Saturday, June 09, 2007

Stable...


Stable - that's the latest word from my oncologist on my condition. No change in the marker numbers, and nothing new to report on last week's CT scan - no new growth, no shrinkage (and no unusual objects like Jack O'Lanterns, Christmas trees, menorahs, or Valentines that have mysteriously appeared in previous scans). Or as indicated by the good doctor with what must be the international hand signal between oncologists as a horizontal slicing motion with the hands (like the communication between catcher and pitcher in baseball) - to indicate no movement, stay on base. OK, I guess. Better than an increase in marker numbers and new spots on the scans, but not as good as seeing improvement. I have high hopes for this week's set of marker numbers because I'm having a pretty good response from last week's dose of Erbitux - a rash like I haven't seen in a month that maybe will translate into a lower marker number.

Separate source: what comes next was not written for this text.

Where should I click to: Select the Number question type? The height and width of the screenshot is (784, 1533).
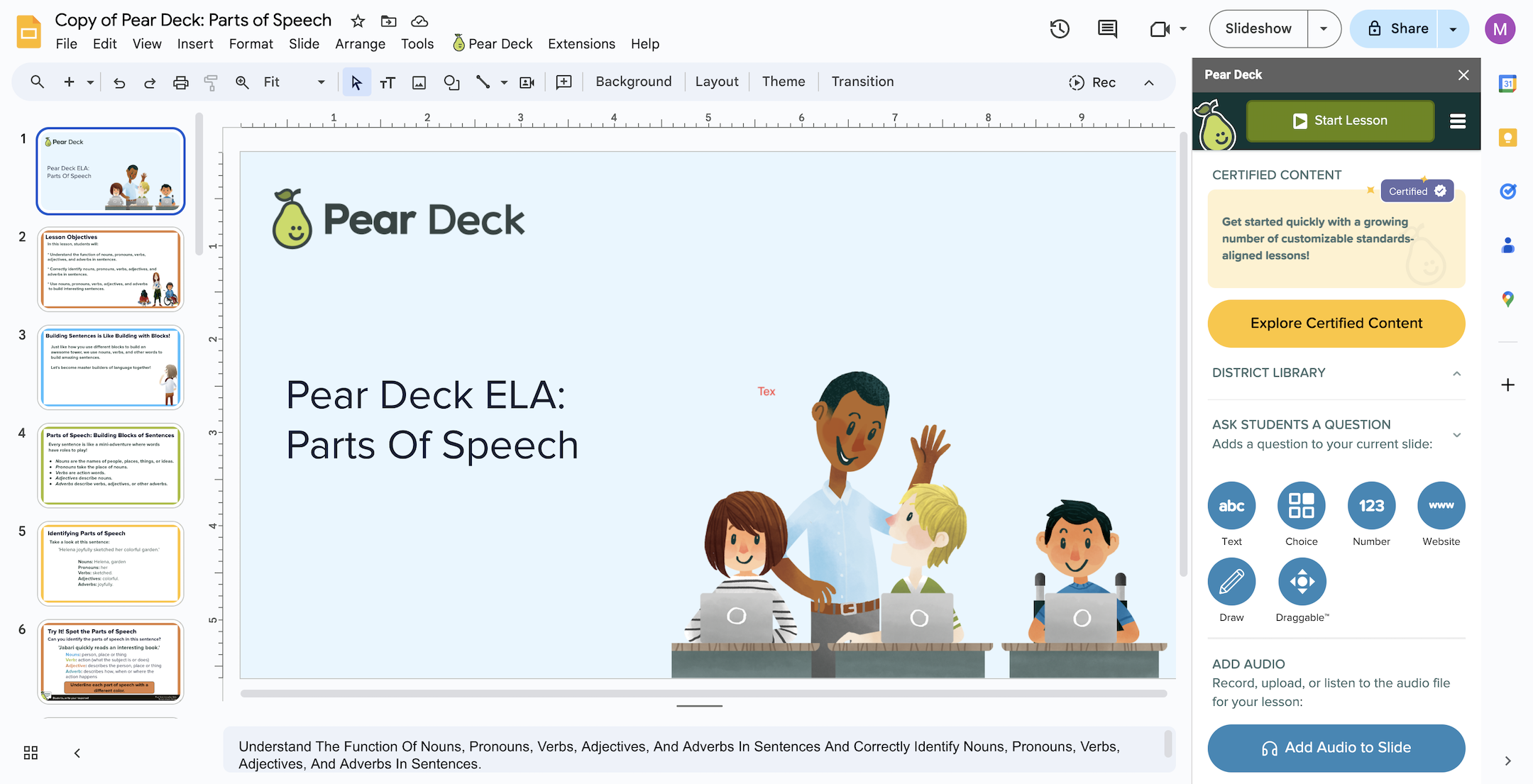pyautogui.click(x=1371, y=505)
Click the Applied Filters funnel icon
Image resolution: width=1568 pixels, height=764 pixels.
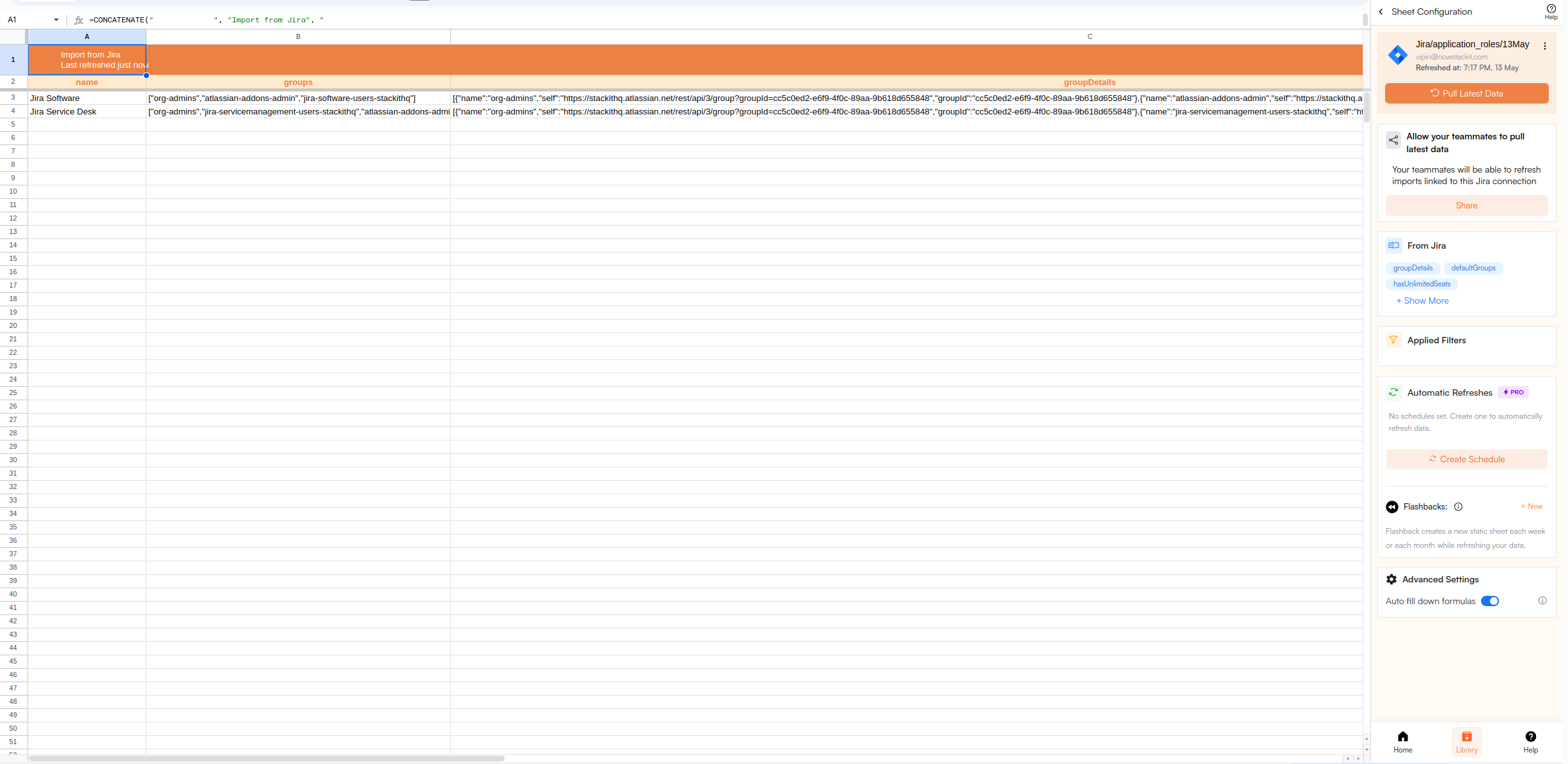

This week's opportunity for me to share my experiences as a cancer patient/survivor will be something of a challenge that I'm not quite sure how to handle. I've been asked to speak to a class of ninth graders at a local high school on what it's like to have cancer. It's a favor for a coworker who has a child in the class as part of a term project. I have a relatively short amount of time to offer my viewpoint, and I have to consider the age of my audience and the school setting where I'm presenting this. I can't simply say "It sucks really bad", nor do I want to scare them with the physical and mental drain that treatment offers as an alternative to an early and traumatic death from the disease. Since I haven't prepared a formal presentation, I'm going to wing it - the presentation is tomorrow. It's not like I haven't devoted the time to think about it - I'm just not sure what to say in 5-10 minutes. I'm hoping to rise to the occasion like Elizabeth Edwards and be straightforward and honest, but not scary or maudlin. I guess that it will go something like this: While the treatment does "suck" (OK - maybe not use the word "suck" in school - show some class for crying out loud), I'm pretty happy to be here to even share this. Without the advances in medical research made in just the past few years, I wouldn't be here now. It's the worst thing I can think of to happen to someone, but at least there's more hope everyday that folks like me have a chance. I'll let you know what comes out of my mouth and whether I think I said the right things.

This week's picture is from Pike Place Market in Seattle. I spent most of Saturday at the market while my daughter spent the morning in Seattle taking a college admissions exam. While she toiled away, I browsed the produce (scored some of the first of the Washington cherry crop), local seafood, and assorted crafts. I've always thought the strings of peppers were a wonderful visual treat, and I'm sharing it today.

More to come in a few days when I have new numbers to report, and a reflection on having the first anniversary of my diagnosis - this Friday marks the one year point in starting this journey.